Reported by: jdunck Owned by: agiliq
Component: Documentation Version: 1.2
Severity: Normal Keywords:
Cc: streeter, charette.s@…, anssi.kaariainen@… Triage Stage: Accepted
Has patch: yes Needs documentation: no
Needs tests: no Patch needs improvement: no
Easy pickings: yes UI/UX: no

Description

Right now, calling Manager.update will update records without affecting date fields w/ auto_now specified.

This is a bug. Perhaps UpdateQuery should generate an update to any fields with auto_now.

Attachments (1)

ticket_15566_test.patch (2.4 KB) - added by bberes 3 years ago.

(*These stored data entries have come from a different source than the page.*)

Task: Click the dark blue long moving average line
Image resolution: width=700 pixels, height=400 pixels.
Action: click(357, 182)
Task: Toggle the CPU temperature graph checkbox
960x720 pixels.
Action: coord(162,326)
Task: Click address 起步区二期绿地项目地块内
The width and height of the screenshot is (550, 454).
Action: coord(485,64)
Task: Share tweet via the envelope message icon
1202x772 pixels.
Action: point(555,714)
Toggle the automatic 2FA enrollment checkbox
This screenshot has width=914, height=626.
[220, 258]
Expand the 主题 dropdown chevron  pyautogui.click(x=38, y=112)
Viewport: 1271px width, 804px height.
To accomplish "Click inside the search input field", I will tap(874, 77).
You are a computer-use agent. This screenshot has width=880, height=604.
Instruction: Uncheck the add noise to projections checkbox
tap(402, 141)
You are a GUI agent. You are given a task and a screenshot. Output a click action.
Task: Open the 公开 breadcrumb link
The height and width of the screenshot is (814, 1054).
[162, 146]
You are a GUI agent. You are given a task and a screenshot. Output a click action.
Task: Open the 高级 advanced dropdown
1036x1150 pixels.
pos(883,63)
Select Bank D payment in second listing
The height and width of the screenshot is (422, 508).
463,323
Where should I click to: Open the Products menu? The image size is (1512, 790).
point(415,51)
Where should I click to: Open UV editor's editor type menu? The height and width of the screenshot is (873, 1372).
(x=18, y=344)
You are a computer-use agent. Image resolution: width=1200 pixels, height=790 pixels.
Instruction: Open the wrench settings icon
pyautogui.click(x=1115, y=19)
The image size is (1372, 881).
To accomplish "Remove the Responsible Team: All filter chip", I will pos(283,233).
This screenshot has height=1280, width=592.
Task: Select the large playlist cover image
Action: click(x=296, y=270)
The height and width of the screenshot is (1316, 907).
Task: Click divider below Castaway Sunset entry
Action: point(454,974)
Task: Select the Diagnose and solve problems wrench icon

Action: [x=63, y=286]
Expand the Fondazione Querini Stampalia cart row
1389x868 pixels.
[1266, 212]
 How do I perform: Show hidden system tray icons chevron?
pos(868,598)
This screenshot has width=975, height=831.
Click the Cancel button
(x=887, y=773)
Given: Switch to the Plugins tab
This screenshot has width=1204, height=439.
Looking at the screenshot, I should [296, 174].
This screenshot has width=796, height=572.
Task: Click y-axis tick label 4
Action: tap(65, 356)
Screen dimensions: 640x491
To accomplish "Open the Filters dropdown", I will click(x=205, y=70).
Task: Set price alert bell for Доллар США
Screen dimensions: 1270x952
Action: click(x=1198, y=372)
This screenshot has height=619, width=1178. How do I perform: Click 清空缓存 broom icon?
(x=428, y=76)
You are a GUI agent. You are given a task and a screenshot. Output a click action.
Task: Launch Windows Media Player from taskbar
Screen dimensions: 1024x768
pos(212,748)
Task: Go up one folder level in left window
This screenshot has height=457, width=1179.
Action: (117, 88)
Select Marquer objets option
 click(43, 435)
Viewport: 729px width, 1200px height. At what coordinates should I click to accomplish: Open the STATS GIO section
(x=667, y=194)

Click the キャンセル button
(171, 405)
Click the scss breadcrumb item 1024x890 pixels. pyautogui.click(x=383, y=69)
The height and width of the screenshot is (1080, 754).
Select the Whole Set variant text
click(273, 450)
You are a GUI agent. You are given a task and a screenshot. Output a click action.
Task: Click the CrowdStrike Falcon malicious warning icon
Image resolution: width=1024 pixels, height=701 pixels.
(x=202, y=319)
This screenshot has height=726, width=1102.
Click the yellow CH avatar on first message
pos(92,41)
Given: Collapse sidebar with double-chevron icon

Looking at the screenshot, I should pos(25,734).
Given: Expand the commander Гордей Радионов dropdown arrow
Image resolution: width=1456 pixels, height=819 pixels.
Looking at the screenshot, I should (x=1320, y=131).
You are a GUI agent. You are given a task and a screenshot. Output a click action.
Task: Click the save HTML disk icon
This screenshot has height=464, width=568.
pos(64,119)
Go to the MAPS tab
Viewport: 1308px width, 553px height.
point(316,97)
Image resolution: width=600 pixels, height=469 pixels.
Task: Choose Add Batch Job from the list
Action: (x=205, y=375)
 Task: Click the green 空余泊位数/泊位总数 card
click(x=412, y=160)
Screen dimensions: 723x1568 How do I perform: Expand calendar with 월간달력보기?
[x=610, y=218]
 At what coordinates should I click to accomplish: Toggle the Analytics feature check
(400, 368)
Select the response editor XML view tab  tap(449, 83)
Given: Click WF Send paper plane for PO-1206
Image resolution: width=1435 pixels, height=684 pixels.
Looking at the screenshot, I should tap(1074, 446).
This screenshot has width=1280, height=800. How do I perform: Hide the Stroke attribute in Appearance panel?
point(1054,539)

Download all attachments as: .zip

Change History (21)

Changed 3 years ago by bberes

comment:1 Changed 3 years ago by bberes

  • Has patch set
  • Owner changed from nobody to bberes
  • Patch needs improvement set
  • Status changed from new to assigned
  • Triage Stage changed from Unreviewed to Accepted

Yes, I think it's reasonable to expect auto_now=True to work with .update().
Just attached a basic regressiontest for now.

comment:2 follow-up: Changed 3 years ago by lrekucki

  • Triage Stage changed from Accepted to Design decision needed

It's a backwards incompatible change and there are a lot of people depending on it. Quoting the docs:

Be aware that the update() method is converted directly to an SQL statement. It is a bulk operation for direct updates. It doesn't run any save() methods on your models, or emit the pre_save or post_save signals (which are a consequence of calling save()).

It doesn't explicitly refer to the auto_now option, but that was always a hack, so you don't have to implement it on pre_save yourself. I would be in favour of leaving the current behaviour and add a documentation note to docs about how it works with auto_now.

comment:3 Changed 3 years ago by jdunck

Sure, a decision on whether to keep auto_now needs to be made in general, but either way, that's a 2.x decision. If they are kept, I think this is a good feature at that point.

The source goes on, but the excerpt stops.